• _EXERCISE AIM_: Retype the data exactly, leaving nothing out.

DATA section start

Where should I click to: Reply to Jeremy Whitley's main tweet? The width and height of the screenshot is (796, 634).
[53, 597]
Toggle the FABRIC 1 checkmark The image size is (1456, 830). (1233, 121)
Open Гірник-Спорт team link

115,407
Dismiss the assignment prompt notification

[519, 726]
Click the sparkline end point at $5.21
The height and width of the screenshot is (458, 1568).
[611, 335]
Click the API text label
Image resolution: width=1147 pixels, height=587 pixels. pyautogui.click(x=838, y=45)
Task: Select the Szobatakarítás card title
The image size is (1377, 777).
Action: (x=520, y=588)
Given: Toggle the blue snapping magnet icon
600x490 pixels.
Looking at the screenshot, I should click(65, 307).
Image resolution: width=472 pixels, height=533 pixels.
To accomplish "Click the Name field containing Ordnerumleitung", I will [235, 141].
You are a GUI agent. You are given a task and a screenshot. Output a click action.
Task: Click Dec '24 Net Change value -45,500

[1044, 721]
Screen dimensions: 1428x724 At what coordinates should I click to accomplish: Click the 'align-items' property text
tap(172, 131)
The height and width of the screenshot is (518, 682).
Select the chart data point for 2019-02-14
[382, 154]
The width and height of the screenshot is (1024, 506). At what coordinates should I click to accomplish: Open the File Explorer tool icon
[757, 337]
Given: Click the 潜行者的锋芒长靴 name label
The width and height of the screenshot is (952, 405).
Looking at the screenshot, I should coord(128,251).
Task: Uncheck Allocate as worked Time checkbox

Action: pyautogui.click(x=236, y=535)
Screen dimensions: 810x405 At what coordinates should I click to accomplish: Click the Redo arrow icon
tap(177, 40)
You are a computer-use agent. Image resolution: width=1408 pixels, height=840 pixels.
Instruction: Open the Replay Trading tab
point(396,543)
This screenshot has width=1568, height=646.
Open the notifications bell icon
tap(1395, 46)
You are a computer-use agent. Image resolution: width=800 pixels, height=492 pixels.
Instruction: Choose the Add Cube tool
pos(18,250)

DATA section end

• _RESULT_:
Where should I click to: Reply to Jeremy Whitley's main tweet? The width and height of the screenshot is (796, 634).
[53, 597]
Toggle the FABRIC 1 checkmark The image size is (1456, 830). (1233, 121)
Open Гірник-Спорт team link

115,407
Dismiss the assignment prompt notification

[519, 726]
Click the sparkline end point at $5.21
The height and width of the screenshot is (458, 1568).
[611, 335]
Click the API text label
Image resolution: width=1147 pixels, height=587 pixels. pyautogui.click(x=838, y=45)
Task: Select the Szobatakarítás card title
The image size is (1377, 777).
Action: (x=520, y=588)
Given: Toggle the blue snapping magnet icon
600x490 pixels.
Looking at the screenshot, I should click(65, 307).
Image resolution: width=472 pixels, height=533 pixels.
To accomplish "Click the Name field containing Ordnerumleitung", I will [235, 141].
You are a GUI agent. You are given a task and a screenshot. Output a click action.
Task: Click Dec '24 Net Change value -45,500

[1044, 721]
Screen dimensions: 1428x724 At what coordinates should I click to accomplish: Click the 'align-items' property text
tap(172, 131)
The height and width of the screenshot is (518, 682).
Select the chart data point for 2019-02-14
[382, 154]
The width and height of the screenshot is (1024, 506). At what coordinates should I click to accomplish: Open the File Explorer tool icon
[757, 337]
Given: Click the 潜行者的锋芒长靴 name label
The width and height of the screenshot is (952, 405).
Looking at the screenshot, I should coord(128,251).
Task: Uncheck Allocate as worked Time checkbox

Action: pyautogui.click(x=236, y=535)
Screen dimensions: 810x405 At what coordinates should I click to accomplish: Click the Redo arrow icon
tap(177, 40)
You are a computer-use agent. Image resolution: width=1408 pixels, height=840 pixels.
Instruction: Open the Replay Trading tab
point(396,543)
This screenshot has width=1568, height=646.
Open the notifications bell icon
tap(1395, 46)
You are a computer-use agent. Image resolution: width=800 pixels, height=492 pixels.
Instruction: Choose the Add Cube tool
pos(18,250)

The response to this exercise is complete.